The discussion in Kenyan diaspora WhatsApp groups this month has settled on the same blunt advice that Mutero offers from Chicago. Prospective students who are about to sign deposit cheques for autumn 2026 should plan for an emergency cushion that covers at least six months of rent, food, and utilities after graduation, regardless of how strong the post-graduation offer letter looks. That is a far larger pre-departure savings target than the typical family had been bracing for, and it changes the calculus on which programmes, in which cities, are worth attending at all.
What the Kenyan Diaspora Stands to Lose
The harder cost is not always in dollars. Recent Kenyan graduates have spoken, on diaspora podcasts and in community Facebook groups, about a slow erosion of confidence during the wait. The discipline that powered a four-year nursing or engineering degree does not transfer cleanly into months with no schedule, no income, and no exit date. Some graduates describe rationing daylight, sleeping later into the morning because waking earlier no longer changes anything. Others describe a growing distance from friends back home, in Nairobi or in the Gulf, whose lives have begun moving on visible career arcs while the US cohort sits in a frozen frame.
Kenyan universities and recruitment agencies have not yet adjusted their messaging to match. The pitch on Kenyan social media, that an American degree converts almost automatically into a US salary, continues to circulate. The May 2026 cohort is the first in years to discover, in such numbers, that the conversion is no longer automatic and that the gap can be financially and emotionally expensive.
A Quiet Argument for Better Counsel
There is a constructive read of the moment, and Mutero, in her own way, gestures toward it. Prospective Kenyan students bound for the US should ask, before they board, whether their target university's international office tracks current EAD wait times honestly and shares them in writing.
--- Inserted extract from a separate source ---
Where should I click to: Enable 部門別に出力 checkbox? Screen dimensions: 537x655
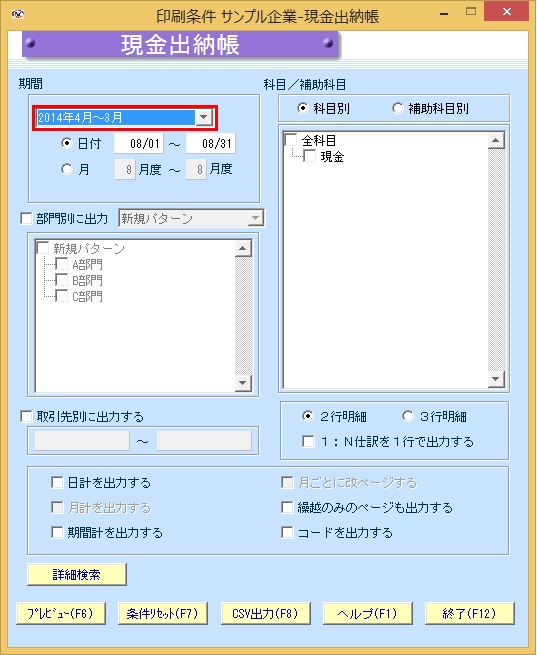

They should ask whether the school's career centre helps OPT applicants negotiate flexible employer start dates rather than rigid ones. They should ask whether the post-graduation grace period maps cleanly onto the months their savings can actually cover. None of those questions remove the federal queue; all of them reduce its sting.
For graduates already in the wait, the practical guidance from US immigration counsel this spring has converged on a short list. File the I-765 the day you become eligible, even if the start date on the offer is months away. Keep the I-20 endorsed and the SEVIS record clean. Stay inside the 60-day grace window for any move or change of address. Communicate early and clearly with the prospective employer so the start date is bracketed, not blown. And, where the budget allows, treat the wait as a public-policy moment rather than a private failure, because the queue belongs to a system, not to the individual.
The card will come. For most graduates, eventually, it does. But the Kenyan cohort of 2026 is learning a harder version of that sentence than the class before them, and the lesson is reshaping how Kenyan families talk, this summer, about whether American graduate school is still the bridge they thought it was.